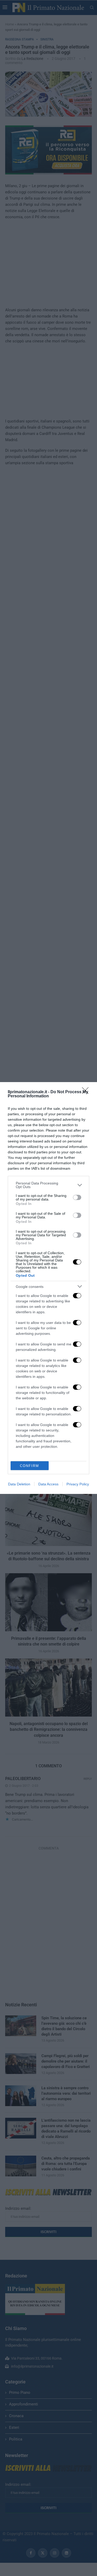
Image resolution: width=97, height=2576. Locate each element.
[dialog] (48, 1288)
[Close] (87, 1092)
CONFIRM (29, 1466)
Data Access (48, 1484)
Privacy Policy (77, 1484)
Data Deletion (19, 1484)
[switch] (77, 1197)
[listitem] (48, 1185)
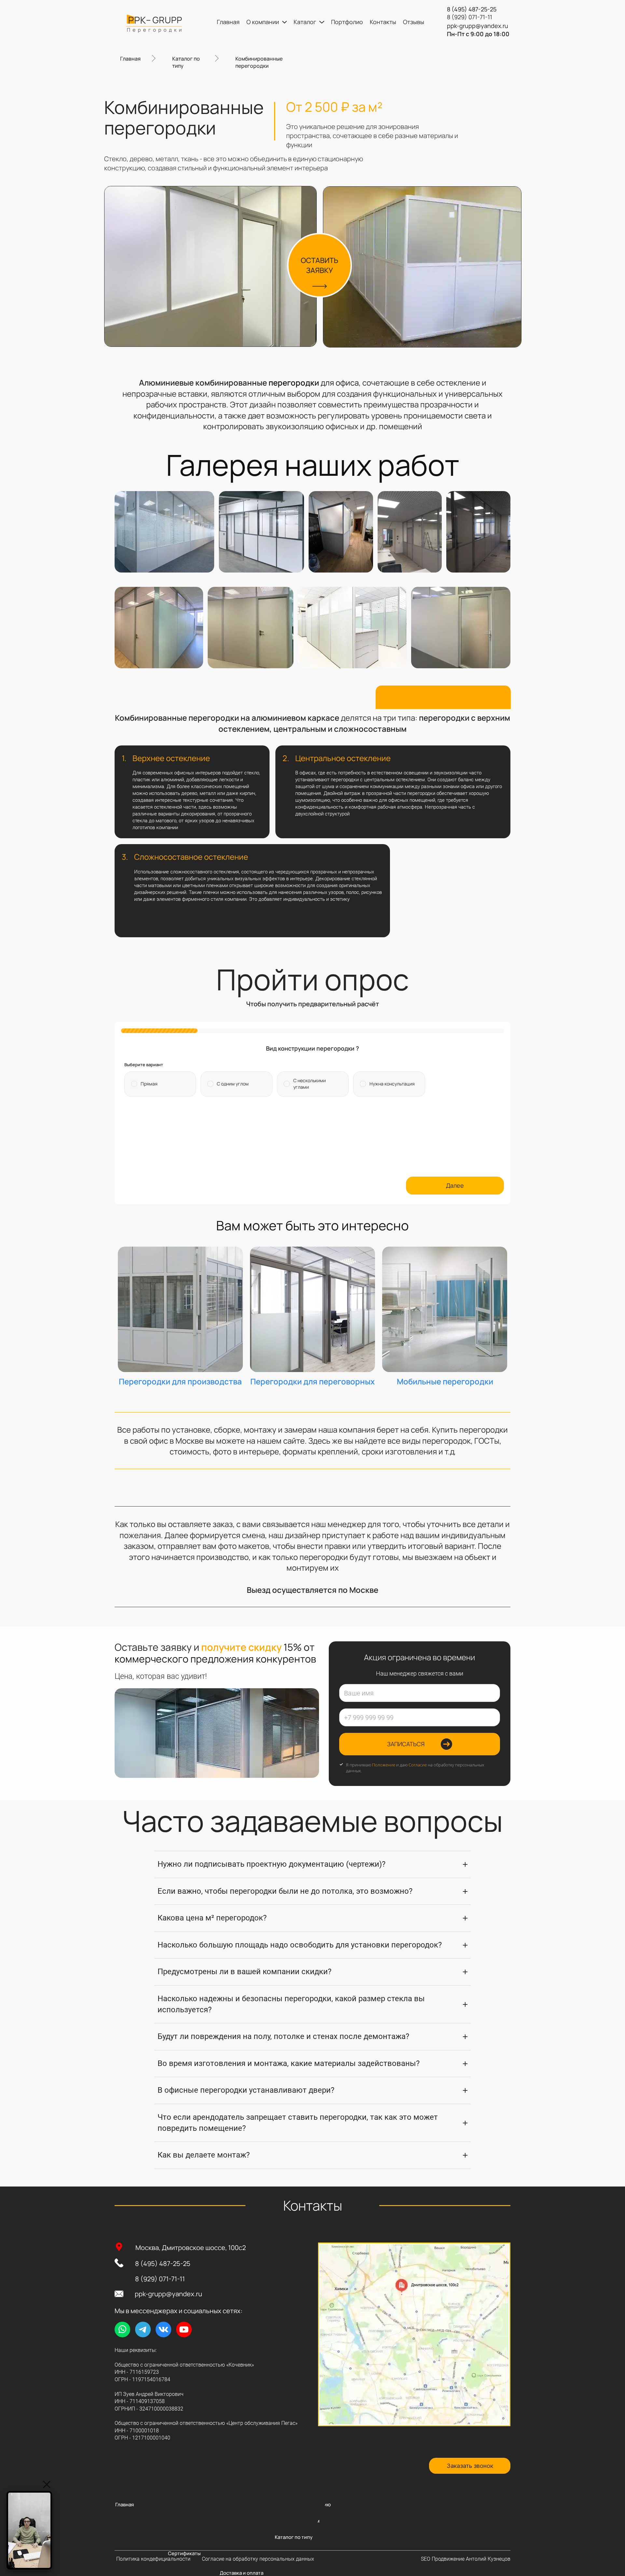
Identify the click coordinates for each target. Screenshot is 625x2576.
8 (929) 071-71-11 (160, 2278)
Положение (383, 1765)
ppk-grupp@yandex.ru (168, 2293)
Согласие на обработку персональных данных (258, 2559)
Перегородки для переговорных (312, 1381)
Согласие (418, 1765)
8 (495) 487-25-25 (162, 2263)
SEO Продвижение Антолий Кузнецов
▬▬▬▬▬▬▬▬▬▬
→ **ASSIGNED TASK**
Start at the line above containing "Data Access (48, 1484)" and stop at the line containing "ppk-grupp@yandex.ru (168, 2293)": print those lines and everything between them exactly, but not the pictures.

→ **OUTPUT**
Data Access (48, 1484)
Privacy Policy (77, 1484)
Data Deletion (19, 1484)
[switch] (77, 1197)
[listitem] (48, 1185)
Identify the click coordinates for each target. Screenshot is 625x2576.
8 (929) 071-71-11 (160, 2278)
Положение (383, 1765)
ppk-grupp@yandex.ru (168, 2293)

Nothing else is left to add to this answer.